Every line of the entries that holds the word "will" is to be copied.

[GIVEN ENTRIES]

»»

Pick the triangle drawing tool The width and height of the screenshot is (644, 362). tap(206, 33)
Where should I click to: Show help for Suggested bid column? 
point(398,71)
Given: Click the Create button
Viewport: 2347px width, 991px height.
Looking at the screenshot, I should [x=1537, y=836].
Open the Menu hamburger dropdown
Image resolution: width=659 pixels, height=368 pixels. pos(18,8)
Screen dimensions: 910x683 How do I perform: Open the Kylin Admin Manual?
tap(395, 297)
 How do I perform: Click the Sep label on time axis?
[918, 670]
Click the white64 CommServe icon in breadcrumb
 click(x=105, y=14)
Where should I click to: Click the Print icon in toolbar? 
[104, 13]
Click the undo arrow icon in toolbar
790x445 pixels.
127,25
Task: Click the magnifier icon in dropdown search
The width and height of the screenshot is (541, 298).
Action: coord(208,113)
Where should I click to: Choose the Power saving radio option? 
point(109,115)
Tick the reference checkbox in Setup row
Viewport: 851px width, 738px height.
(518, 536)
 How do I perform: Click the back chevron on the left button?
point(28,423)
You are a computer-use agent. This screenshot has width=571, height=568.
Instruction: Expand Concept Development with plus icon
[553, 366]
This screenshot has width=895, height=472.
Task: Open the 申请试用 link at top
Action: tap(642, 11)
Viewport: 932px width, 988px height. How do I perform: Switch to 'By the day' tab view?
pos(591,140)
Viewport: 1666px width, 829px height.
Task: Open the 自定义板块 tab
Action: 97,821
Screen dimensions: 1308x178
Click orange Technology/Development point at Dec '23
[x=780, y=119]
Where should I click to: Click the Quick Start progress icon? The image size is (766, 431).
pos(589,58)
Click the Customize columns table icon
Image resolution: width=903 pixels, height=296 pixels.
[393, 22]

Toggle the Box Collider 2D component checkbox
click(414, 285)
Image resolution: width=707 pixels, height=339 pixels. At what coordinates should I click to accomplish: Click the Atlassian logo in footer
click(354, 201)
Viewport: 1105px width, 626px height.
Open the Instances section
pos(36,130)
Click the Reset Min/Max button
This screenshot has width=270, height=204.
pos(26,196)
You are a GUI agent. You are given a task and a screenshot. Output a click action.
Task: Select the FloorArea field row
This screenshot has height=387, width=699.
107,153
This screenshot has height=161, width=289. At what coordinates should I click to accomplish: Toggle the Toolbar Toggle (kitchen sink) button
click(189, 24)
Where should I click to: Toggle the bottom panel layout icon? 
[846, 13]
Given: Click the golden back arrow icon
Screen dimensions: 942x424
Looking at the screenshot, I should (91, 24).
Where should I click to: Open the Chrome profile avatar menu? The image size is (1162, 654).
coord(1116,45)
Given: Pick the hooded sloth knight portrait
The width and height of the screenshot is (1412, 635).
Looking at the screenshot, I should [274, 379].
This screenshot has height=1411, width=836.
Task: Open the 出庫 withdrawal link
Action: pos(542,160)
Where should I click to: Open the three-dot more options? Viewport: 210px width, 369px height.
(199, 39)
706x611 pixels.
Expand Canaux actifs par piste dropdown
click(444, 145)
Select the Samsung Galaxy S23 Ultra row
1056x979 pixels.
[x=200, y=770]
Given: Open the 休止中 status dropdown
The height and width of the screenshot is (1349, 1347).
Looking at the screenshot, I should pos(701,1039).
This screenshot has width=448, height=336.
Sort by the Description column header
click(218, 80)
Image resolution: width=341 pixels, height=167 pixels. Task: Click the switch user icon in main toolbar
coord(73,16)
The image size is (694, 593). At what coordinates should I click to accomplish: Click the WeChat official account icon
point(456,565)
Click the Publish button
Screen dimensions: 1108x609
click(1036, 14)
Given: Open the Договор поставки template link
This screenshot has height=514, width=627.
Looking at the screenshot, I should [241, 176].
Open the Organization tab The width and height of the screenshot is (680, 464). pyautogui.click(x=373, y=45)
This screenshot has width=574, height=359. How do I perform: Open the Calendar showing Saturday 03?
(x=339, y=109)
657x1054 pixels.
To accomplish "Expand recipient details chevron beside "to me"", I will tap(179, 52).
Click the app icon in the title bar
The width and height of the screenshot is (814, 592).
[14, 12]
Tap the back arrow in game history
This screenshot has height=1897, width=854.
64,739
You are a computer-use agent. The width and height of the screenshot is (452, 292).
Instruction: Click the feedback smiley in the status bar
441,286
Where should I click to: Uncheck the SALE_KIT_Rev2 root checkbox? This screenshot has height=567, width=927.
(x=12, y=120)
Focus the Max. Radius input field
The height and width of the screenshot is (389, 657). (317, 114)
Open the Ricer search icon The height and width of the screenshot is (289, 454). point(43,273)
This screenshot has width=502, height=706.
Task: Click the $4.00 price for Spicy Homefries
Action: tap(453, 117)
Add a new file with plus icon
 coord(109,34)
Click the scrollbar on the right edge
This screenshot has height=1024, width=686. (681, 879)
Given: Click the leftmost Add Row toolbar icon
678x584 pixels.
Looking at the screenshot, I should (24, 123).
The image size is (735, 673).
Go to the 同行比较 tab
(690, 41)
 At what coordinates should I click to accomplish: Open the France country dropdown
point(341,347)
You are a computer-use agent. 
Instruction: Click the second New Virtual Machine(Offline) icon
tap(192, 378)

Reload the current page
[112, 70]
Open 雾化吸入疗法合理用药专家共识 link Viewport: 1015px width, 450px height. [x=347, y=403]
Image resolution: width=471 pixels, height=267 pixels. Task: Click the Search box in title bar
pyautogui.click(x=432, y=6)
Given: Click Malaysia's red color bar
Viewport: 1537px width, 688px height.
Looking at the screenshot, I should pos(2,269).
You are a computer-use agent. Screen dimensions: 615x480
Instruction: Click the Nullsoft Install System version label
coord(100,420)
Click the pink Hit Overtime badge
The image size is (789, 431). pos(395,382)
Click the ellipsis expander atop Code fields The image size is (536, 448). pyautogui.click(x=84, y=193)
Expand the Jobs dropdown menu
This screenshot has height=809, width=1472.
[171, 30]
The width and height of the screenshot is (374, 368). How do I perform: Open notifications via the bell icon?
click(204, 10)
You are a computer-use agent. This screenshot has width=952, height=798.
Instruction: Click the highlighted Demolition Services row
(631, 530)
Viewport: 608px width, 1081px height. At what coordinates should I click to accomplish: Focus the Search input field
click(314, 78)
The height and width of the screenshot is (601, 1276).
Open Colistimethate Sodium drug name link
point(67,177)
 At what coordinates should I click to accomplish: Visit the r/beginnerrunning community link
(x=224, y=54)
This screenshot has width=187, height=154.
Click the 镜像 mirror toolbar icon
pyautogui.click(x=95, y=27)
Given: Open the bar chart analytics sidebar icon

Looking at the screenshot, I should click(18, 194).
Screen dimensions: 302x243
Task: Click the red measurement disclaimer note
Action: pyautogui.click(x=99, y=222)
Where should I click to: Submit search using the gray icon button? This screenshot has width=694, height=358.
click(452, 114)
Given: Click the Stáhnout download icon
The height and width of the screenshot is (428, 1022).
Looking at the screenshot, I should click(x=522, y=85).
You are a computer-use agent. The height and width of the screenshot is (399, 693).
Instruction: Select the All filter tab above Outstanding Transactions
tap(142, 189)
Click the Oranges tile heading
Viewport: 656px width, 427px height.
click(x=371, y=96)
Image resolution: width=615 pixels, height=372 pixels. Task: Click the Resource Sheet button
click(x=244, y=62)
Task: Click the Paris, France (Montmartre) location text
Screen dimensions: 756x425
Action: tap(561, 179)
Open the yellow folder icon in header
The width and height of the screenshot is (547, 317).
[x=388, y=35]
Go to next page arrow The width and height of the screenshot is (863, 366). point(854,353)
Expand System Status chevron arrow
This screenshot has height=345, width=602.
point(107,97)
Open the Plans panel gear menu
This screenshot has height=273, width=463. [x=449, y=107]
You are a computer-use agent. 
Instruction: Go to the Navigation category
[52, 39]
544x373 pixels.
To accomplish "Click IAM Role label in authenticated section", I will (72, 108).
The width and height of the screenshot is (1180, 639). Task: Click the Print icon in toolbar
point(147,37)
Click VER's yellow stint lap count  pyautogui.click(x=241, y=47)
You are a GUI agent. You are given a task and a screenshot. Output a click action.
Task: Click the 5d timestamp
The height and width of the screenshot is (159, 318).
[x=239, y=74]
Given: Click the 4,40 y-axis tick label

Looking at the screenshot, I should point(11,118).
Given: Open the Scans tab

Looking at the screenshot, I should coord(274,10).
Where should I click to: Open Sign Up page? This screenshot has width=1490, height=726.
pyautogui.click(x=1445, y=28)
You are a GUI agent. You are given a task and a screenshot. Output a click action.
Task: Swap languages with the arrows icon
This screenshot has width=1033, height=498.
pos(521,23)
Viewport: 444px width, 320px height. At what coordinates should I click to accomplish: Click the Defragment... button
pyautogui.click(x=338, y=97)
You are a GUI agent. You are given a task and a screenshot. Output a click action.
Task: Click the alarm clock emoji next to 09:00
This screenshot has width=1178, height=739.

««

[WRITTEN ANSWER]
To accomplish "Expand recipient details chevron beside "to me"", I will tap(179, 52).
To accomplish "Click IAM Role label in authenticated section", I will (72, 108).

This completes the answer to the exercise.